**Problem statement:** Would you please write out only the lines running from the top of the listing through the one holding "You are a computer-use", exactly, with both ends kept and pictures left out?

**Material provided:**

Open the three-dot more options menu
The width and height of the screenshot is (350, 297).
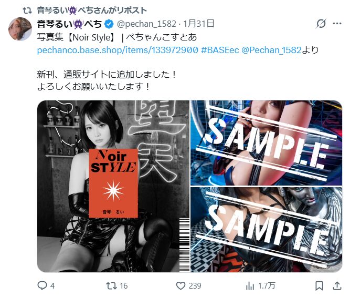click(x=337, y=23)
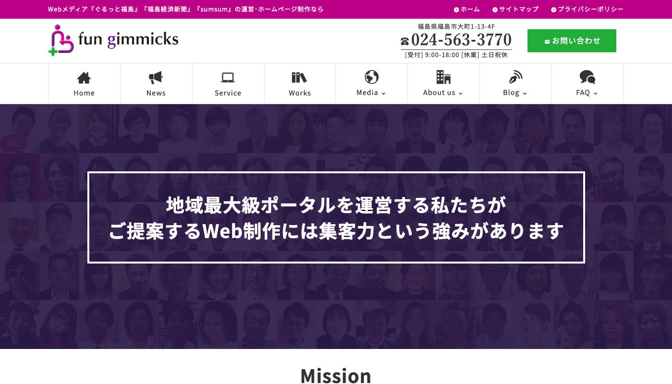Expand the Media dropdown arrow
This screenshot has height=384, width=672.
pyautogui.click(x=384, y=94)
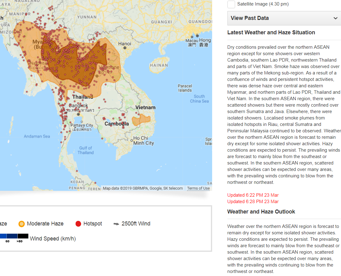
Task: Click the Hong Kong city marker
Action: tap(197, 36)
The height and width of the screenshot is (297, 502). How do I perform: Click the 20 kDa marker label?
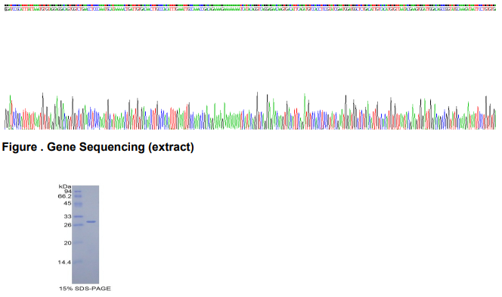[x=67, y=242]
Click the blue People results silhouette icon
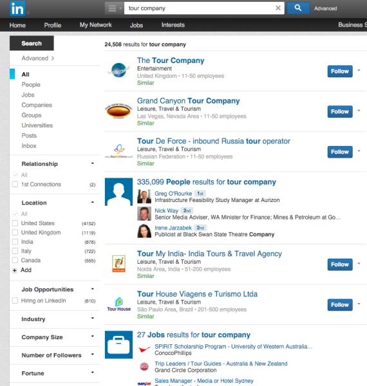The image size is (367, 386). (118, 192)
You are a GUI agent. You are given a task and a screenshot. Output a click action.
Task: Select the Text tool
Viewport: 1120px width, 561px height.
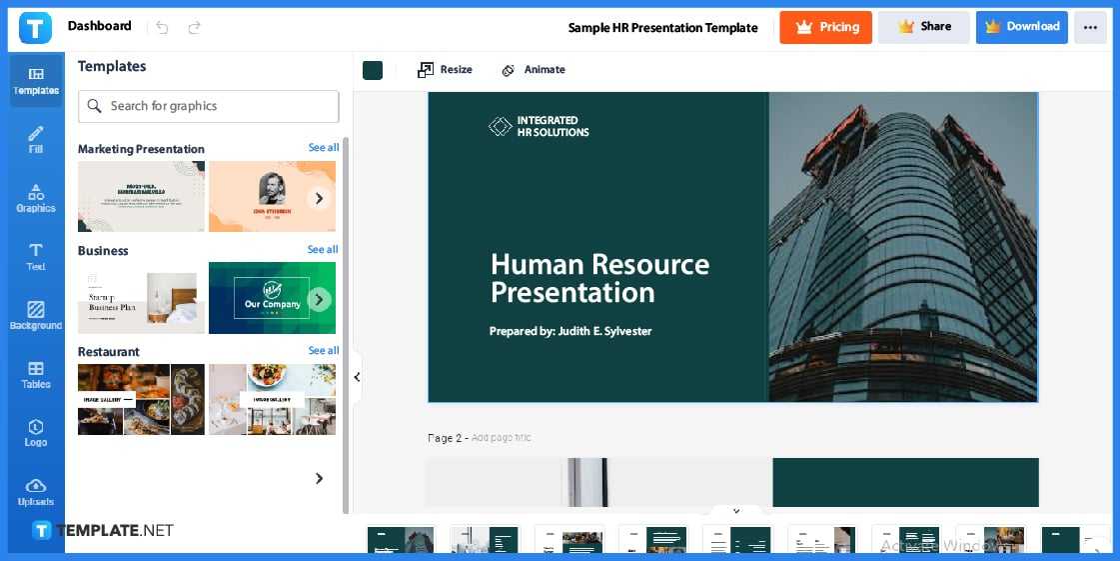click(x=36, y=256)
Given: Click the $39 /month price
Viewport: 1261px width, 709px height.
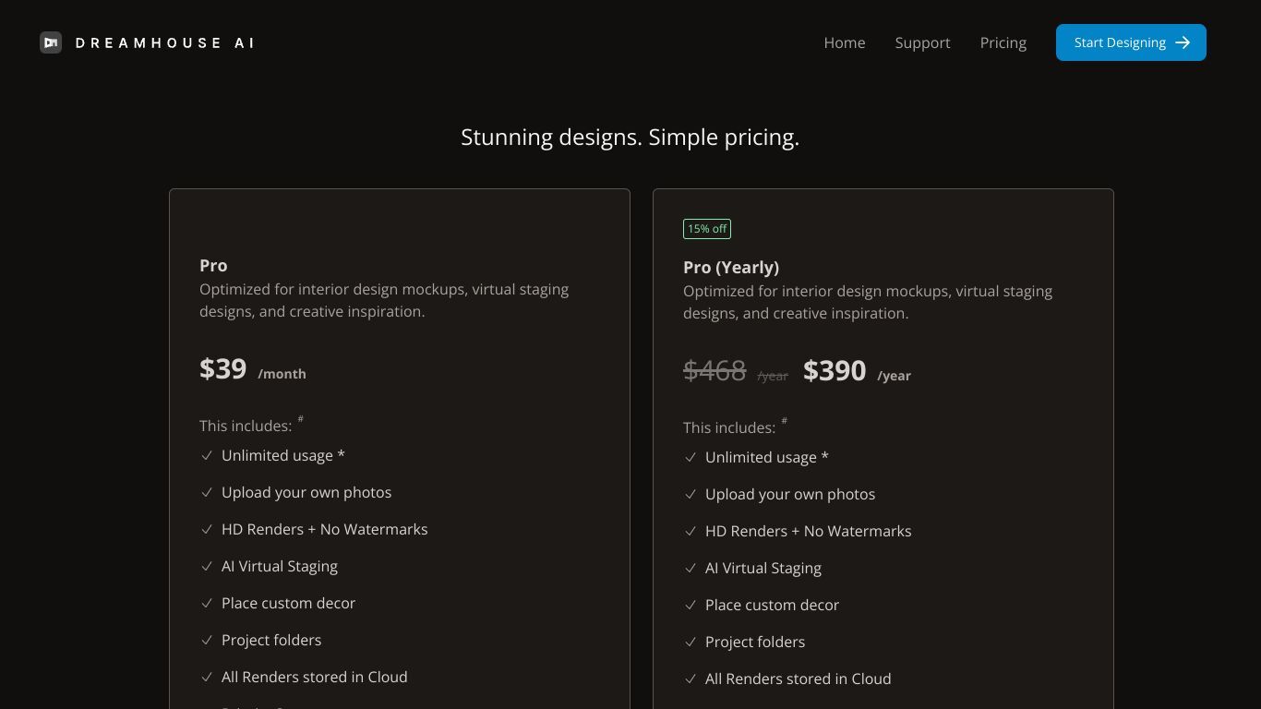Looking at the screenshot, I should pos(253,369).
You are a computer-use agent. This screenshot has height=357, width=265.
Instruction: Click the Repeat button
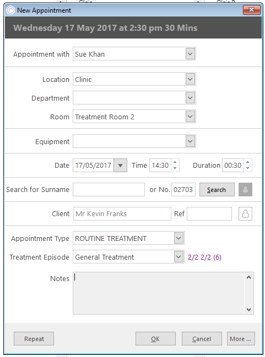click(34, 338)
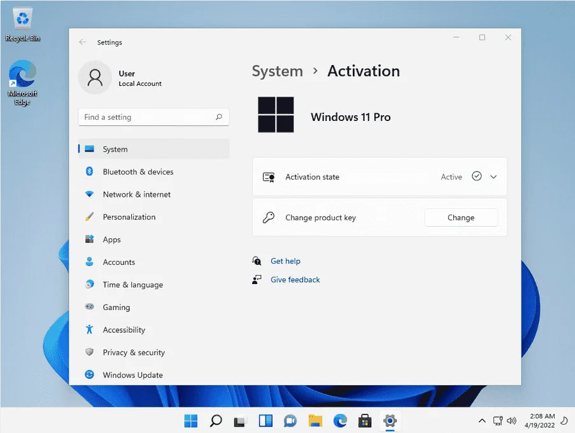The height and width of the screenshot is (433, 575).
Task: Open the Get help link
Action: coord(285,261)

**Output for this task:**
Open the three-dot more options menu
The width and height of the screenshot is (350, 297).
click(x=337, y=23)
Expand the Media dropdown arrow
This screenshot has height=384, width=672.
pyautogui.click(x=384, y=94)
Task: Click the Hong Kong city marker
Action: tap(197, 36)
The height and width of the screenshot is (297, 502). How do I perform: Click the 20 kDa marker label?
[x=67, y=242]
Click the blue People results silhouette icon
The image size is (367, 386). (118, 192)
You are a GUI agent. You are given a task and a screenshot. Output a click action.
Task: Select the Text tool
Viewport: 1120px width, 561px height.
click(x=36, y=256)
Given: Click the $39 /month price
Viewport: 1261px width, 709px height.
Looking at the screenshot, I should pos(253,369).
You are a computer-use agent. This screenshot has height=357, width=265.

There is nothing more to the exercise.